SOURCE EXTRACT:
==================================================

Monday, January 5, 2015

What to Expect From Tableau 9?

After attending the 7th Annual Tableau Conference this past September, I got a great overview of what’s to come in Tableau’s next big release – Tableau Desktop 9. Other than conference footage, Tableau has not released any official documentation on information regarding the product release date, or details on new features. For those who were not able to attend the conference this year, I thought I would provide summary on the upcoming features demoed during the conference. Below are the seven different areas Tableau is focusing development on for Tableau 9.

Visual Analytics – Visual analytics features in Tableau are getting revamped. Users can expect to see type-in shelves with autocomplete as an alternative to dragging and dropping fields, creating type-in calculations directly in the Rows and Column shelves, enhanced ease of use for building new analytics, and many more features. Below is a summarized list of what to expect.
  • Type-in Shelves
  • Freeform Calculations
  • Autocomplete for Calculations
  • Drag-and-Drop Calculations
  • New Calculation Editor
  • Drag-and-Drop Analytics
  • Instant Reference Lines and Trend Lines
  • Interactive Table Calculation Editing
  • Geographic Search
  • Lasso & Radial Selection

Performance – Tableau is going to be a lot faster at querying your data when building your viz’s. This means viewing tooltips by hovering between different data points will be a seamless experience, and multiple users viewing the same report can avoid processing times from repeat calculations by caching previous queries. This will make visualizations load instantly when running for the second time. Below is a summarized list of what to expect.

==================================================

EXERCISE DATA:

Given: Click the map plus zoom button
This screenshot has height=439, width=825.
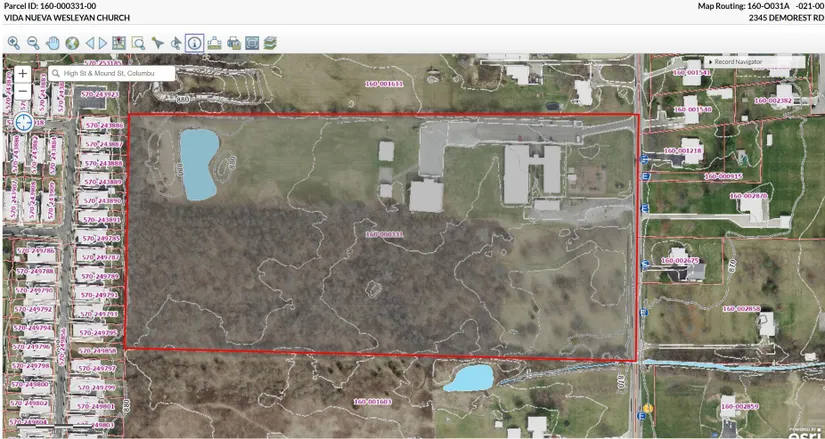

==================================================

ACTIVITY 1: Give every bulleted feature in the Tableau 9 post whose name includes the word "Calculation" or "Calculations."
ACTIVITY 2: Carry the Tableau 9 post forward from its last sentence.

TASK ANSWER 1:
Freeform Calculations
Autocomplete for Calculations
Drag-and-Drop Calculations
New Calculation Editor
Interactive Table Calculation Editing

TASK ANSWER 2:
  • Multi-core Query Execution
  • Vector Operations Support
  • Parallel Queries
  • Continuous Tooltips
  • Responsive Pan & Zoom
  • Persistent Query Caches

Data Prep – Tableau is making big advancements in its abilities to process raw data. The goal is to reduce the ETL work often required before the report building can begin. Tableau 9 will be able to pull data from significantly unstructured Excel files consisting of merged cells, pivoted data, and other common formatting issues. Once the data is pulled in, users are able to un-pivot the data directly in the preview screen, as well as split out columns that are not properly delimited. In addition, Tableau is adding a Web Service API Connector, making it that much easier to pull data from the web directly into Tableau.

Storytelling – The Story Points feature was rolled out in Tableau 8.2. Although the idea was great, Story Points came with very little formatting capabilities. This likely hindered the adoption rate of this feature greatly. In Tableau 9, users can expect much greater flexibility when it comes to formatting their stories. This means you can manipulate the font, color, size, and positioning of your story captions, story backgrounds, and visualizations. In addition, when building the story, hovering over existing sheets and dashboards now provides a preview of what they look like, so the user doesn’t have to remember each of them by name. Although the new features here may be simple, they are large improvements from the first version rolled out in Tableau 8.2.

Enterprise – Tableau is aiming to make the user experience for enterprise users much easier. Tableau 9 will see enhancements in administrative tasks like modifying user permissions, making it a very simple and visual process, new design improvements to Tableau Server, as well as new function calls to its API, allowing programmers to automate many aspects of modifying Tableau Server without having to manually interact with the UI. Mainly, improvements in the below areas can be expected.
  • High Availability
  • Scalability
  • Kerberos & Smart Cards Support (rolled out in 8.3)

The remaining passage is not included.